Man has been looking for a way to make the right decisions long before recorded history. Long ago, astrology appeared; much later, science and economics emerged. The difficulty is making the right decision. Now we have AI. Businesses predominantly generate the drive for more AI, hoping to sell more and increase profit while reducing the number of employees to cut costs.
Not long ago, “artificial” had a negative connotation. “Intelligence” is something we are looking for everywhere, even in outer space. By the amount of money and effort we spend on finding intelligence, we clearly have not seen it yet. Putting blind faith and money in AI exposes our society to a scenario that raises serious questions.

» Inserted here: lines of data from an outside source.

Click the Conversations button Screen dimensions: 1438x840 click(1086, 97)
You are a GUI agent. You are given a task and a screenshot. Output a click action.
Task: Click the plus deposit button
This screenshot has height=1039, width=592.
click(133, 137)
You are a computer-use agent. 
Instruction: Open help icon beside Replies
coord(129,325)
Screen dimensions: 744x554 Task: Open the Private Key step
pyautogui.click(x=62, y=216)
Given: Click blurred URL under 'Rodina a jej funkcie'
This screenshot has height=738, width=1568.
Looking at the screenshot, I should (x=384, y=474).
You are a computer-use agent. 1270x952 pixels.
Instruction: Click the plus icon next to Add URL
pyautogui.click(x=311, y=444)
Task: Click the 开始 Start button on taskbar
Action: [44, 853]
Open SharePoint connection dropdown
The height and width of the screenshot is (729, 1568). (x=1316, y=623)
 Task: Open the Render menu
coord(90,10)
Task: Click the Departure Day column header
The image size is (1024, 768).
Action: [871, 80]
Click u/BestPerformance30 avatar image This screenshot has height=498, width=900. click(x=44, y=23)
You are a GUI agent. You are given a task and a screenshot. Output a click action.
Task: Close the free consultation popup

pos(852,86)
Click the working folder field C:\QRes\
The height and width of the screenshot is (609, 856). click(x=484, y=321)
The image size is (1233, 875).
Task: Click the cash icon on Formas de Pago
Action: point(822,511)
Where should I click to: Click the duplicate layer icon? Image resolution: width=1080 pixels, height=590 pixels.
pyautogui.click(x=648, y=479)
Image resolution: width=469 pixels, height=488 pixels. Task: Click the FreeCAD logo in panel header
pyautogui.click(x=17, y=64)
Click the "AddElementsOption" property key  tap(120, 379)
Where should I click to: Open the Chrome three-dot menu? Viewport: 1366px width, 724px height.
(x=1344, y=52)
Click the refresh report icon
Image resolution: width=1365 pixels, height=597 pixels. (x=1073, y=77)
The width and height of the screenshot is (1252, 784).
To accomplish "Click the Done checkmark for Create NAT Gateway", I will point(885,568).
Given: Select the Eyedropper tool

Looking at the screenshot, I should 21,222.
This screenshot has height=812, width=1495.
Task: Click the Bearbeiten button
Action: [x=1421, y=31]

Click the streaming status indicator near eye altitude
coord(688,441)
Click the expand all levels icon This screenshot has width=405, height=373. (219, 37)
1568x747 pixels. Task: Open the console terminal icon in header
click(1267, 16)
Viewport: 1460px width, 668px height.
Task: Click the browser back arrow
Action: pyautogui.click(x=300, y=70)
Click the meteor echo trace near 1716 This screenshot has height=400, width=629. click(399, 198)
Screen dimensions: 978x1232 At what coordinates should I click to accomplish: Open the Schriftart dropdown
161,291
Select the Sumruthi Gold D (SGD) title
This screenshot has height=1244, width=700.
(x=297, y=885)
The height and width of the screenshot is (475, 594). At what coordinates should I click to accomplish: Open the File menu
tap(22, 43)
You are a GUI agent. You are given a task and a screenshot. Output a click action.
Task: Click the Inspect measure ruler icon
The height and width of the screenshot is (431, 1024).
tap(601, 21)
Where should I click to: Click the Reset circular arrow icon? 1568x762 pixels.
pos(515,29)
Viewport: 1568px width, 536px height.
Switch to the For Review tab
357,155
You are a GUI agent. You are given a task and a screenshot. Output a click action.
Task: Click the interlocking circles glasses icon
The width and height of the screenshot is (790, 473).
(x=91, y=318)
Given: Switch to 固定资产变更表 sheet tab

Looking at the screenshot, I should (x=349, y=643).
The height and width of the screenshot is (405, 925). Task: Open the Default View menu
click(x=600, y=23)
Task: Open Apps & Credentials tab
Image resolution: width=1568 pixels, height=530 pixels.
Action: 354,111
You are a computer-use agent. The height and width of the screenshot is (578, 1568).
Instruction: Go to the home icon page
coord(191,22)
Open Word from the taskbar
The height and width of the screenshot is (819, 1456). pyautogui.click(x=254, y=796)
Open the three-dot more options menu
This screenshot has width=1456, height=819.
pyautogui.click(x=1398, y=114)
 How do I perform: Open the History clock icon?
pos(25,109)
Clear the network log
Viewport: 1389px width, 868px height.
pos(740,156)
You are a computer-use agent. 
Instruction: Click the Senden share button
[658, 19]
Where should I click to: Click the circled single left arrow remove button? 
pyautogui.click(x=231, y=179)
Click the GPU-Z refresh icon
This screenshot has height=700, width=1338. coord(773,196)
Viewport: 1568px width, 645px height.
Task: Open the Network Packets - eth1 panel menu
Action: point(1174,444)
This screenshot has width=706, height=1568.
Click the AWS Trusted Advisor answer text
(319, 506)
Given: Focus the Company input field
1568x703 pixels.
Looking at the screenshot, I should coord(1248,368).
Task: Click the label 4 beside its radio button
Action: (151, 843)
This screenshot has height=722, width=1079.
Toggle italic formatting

Statistical tools and algorithms apply to large data sets, and we consider the result AI. Statistical theories help make sense of data, assisting AI in its logic and decision-making. In Thinking, Fast and Slow, Daniel Kahneman, a psychologist, received the Nobel Prize in Economics in 2002 for his research on human judgment and decision-making under uncertainty. He tells us how he slowly discovered that, even among scientists, our views of statistics tend to be biased. This is a polite way of saying that we continuously err in our understanding of statistics.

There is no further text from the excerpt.